Continuing by induction gives an alternative formula for the gradient of $f_{\mathbf{x},\mathbf{y}}$. The key is that both $B_L^T \,\nabla {\ell_{\mathbf{y}}}(h_\mathbf{x}(\mathbf{w}))$ and $A_L^T \,\nabla {\ell_{\mathbf{y}}}(h_\mathbf{x}(\mathbf{w}))$ are matrix-vector products, and that pattern persists at next levels of recursion.

We give the full algorithm, in two passes, next.

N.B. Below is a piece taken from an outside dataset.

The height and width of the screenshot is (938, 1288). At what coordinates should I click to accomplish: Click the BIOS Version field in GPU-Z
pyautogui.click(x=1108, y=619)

In the forward pass, or forward propagation step, we compute the following:

Initialization:

$$\mathbf{z}^1 := \mathbf{x}$$

Forward layer loop: For $i = 1,\ldots,L$:

\begin{align*} \mathbf{z}^{i+1} &:= g_i(\mathbf{w}^i;\mathbf{z}^i)\\ \begin{pmatrix} A_i & B_i \end{pmatrix} &:= J_{g_i}(\mathbf{w}^i;\mathbf{z}^i) \end{align*}

Loss:

\begin{align*} \mathbf{z}^{L+2} &:= \ell_{\mathbf{y}}(\mathbf{z}^{L+1})\\ \mathbf{q}^{L+1} &:= \nabla {\ell_{\mathbf{y}}}(\mathbf{z}^{L+1}). \end{align*}

In the backward pass, or backpropagation step, we compute the following:

Backward layer loop: For $i = L,\ldots,1$:

\begin{align*} \mathbf{p}^{i} &:= A_i^T \mathbf{q}^{i+1}\\ \mathbf{q}^{i} &:= B_i^T \mathbf{q}^{i+1} \end{align*}

Output:

$$\nabla f_{\mathbf{x},\mathbf{y}}(\mathbf{w}) = (\mathbf{p}^L;\ldots;\mathbf{p}^1).$$

Note that we do not in fact need to compute $B_1$ and $\mathbf{q}^1$.